“Help me, if you can. I’m feeling down. And I do appreciate you being around. Help me get my feet back on the ground. Won’t you please, please help me?”
It has been half a century since John Lennon penned the lyrics to “Help” – a song recorded by The Beatles in just 12 takes.
As Mental Health Awareness Week begins, those lyrics are as relevant – and revealing – as ever.
When someone experiences mental distress, we expect them to seek help. To confide in someone they trust. To admit they are struggling.
Public health campaigns encourage them to phone a helpline or visit their doctor.
But this assumes a person who feels stressed, anxious or overwhelmed will be able to wave a white flag. Most often, they will not.
As someone who has experienced depression, I know when your mind betrays you, the last thing you want to do is ask for help.
It takes a huge amount of courage to tell someone – whether it is a health professional, a close friend, or a complete stranger – you are not coping.
The fact so many Kiwis find the strength to contact mental health services is extraordinary. It is a testament to their determination to get well.

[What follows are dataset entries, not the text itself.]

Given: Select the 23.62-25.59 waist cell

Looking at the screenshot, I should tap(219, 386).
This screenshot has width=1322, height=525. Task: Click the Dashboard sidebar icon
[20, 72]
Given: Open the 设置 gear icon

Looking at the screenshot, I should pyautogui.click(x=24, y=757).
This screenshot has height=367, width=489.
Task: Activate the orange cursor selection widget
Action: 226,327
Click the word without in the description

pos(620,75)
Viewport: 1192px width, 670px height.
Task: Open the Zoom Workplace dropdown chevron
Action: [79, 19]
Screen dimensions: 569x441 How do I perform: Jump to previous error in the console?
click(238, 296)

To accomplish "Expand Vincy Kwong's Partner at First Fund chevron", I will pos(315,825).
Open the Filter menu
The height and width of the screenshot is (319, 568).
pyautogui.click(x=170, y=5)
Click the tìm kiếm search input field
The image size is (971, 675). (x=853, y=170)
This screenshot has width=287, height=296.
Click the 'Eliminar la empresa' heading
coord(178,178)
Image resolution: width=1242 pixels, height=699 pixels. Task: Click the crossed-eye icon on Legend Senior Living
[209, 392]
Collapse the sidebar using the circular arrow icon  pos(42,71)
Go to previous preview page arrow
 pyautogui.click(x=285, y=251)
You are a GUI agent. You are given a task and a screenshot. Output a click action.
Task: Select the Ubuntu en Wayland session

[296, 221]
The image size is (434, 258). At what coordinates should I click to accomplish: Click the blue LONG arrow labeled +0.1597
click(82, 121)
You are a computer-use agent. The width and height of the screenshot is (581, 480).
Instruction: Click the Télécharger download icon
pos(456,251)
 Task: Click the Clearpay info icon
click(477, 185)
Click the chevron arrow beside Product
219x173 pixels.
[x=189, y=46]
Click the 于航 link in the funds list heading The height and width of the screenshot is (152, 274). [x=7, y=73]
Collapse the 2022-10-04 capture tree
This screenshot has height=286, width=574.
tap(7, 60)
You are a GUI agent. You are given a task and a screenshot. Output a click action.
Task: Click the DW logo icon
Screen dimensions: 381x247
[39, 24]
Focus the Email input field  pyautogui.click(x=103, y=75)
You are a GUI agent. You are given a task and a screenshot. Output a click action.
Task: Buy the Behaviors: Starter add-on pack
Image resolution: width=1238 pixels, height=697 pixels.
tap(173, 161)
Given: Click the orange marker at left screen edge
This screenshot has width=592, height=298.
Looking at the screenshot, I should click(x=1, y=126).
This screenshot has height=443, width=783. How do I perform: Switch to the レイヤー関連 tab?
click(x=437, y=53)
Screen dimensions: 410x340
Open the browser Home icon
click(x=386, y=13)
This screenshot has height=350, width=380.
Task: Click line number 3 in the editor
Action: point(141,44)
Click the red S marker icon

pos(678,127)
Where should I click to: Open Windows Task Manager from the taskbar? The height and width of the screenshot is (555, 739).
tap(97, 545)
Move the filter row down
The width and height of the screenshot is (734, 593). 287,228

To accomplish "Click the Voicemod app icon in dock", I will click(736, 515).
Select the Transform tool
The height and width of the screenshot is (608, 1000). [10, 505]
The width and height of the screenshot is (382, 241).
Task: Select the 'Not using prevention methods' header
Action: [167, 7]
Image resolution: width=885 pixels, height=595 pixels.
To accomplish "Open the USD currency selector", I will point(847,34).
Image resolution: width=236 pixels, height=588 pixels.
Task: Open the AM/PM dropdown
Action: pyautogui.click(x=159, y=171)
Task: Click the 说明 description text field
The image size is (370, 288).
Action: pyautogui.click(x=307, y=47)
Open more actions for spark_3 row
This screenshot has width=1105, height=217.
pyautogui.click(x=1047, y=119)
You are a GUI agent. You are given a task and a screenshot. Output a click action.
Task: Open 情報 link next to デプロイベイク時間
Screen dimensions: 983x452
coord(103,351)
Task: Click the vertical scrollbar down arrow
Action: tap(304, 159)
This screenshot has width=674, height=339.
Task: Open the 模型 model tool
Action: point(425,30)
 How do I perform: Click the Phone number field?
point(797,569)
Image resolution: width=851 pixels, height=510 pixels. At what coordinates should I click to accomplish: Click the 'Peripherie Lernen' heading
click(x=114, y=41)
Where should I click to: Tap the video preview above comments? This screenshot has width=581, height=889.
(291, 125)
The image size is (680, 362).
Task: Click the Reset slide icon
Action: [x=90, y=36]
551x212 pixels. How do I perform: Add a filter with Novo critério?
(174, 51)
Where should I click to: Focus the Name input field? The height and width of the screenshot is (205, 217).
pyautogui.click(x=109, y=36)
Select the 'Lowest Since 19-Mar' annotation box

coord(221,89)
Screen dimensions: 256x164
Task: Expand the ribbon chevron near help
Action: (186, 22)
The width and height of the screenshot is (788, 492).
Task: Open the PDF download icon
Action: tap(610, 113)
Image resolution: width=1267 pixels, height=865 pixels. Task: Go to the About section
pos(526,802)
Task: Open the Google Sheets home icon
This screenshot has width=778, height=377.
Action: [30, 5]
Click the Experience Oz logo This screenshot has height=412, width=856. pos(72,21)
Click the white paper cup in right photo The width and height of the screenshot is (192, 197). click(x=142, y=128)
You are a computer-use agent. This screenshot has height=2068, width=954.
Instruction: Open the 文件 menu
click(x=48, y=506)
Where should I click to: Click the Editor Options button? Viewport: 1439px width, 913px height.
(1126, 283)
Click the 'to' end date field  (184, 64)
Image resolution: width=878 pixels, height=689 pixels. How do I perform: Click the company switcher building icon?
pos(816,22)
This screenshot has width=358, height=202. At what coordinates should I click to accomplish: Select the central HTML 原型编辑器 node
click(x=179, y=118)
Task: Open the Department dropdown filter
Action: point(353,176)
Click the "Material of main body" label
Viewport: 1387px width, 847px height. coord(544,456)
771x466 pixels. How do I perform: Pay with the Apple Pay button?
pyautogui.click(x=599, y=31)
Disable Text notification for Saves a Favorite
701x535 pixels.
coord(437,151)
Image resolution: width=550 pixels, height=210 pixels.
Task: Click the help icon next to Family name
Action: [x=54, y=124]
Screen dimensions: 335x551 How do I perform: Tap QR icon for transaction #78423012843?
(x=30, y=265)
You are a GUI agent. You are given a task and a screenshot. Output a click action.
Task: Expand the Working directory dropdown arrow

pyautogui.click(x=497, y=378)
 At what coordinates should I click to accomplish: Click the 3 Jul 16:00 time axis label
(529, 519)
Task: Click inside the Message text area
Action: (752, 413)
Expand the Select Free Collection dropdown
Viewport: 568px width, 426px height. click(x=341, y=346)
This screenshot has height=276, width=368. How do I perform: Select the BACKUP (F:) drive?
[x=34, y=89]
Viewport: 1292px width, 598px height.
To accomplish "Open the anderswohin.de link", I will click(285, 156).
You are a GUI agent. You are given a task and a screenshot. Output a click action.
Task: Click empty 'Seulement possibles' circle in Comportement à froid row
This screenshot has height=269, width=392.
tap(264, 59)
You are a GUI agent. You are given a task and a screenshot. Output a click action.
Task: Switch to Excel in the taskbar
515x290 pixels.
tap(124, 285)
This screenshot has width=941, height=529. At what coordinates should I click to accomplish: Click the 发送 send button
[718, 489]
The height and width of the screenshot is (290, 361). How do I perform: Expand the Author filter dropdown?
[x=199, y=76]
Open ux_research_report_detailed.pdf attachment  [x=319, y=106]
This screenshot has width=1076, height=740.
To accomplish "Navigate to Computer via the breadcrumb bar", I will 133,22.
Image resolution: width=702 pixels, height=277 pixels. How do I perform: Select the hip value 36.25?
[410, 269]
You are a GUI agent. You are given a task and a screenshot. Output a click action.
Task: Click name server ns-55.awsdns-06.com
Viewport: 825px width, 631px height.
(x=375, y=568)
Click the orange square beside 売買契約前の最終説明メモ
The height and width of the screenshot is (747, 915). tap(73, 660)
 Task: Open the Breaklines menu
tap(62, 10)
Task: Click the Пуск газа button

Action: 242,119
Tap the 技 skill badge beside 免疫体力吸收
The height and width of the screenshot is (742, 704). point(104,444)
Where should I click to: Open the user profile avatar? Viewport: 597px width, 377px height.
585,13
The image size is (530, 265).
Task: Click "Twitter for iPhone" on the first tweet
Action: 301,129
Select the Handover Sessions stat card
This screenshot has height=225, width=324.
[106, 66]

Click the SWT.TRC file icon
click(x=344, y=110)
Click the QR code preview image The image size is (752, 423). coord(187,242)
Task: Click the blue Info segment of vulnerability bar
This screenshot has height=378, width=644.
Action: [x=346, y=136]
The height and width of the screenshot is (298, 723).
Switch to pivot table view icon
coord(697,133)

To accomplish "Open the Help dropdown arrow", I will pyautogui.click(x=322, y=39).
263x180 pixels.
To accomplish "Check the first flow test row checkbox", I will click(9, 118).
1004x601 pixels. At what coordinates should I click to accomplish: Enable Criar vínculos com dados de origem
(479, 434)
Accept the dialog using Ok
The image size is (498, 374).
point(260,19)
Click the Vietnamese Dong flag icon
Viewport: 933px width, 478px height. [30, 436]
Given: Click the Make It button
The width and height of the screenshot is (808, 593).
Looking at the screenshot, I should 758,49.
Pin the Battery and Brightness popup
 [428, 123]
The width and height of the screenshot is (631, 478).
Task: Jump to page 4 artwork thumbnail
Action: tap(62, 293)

But we cannot continue to rely on people 'asking for help' when they are vulnerable, confused and broken.
If someone falls down a deep, dark hole, it is perfectly understandable they do not want to ask for help, because their perspective has been warped by their distress. In all likelihood, they do not even believe it is possible to get better.
For the rest of us, our role is not to stand at the top of the hole, yelling: “Why haven’t you asked for help yet?”
Instead, we can choose to climb down into the hole, so we can provide encouragement, companionship and support to the person who is struggling, and give them the security and confidence to begin the journey out.
This is what empathy looks like. This is what meaningful support looks like.
How do we do that in our workplaces and communities?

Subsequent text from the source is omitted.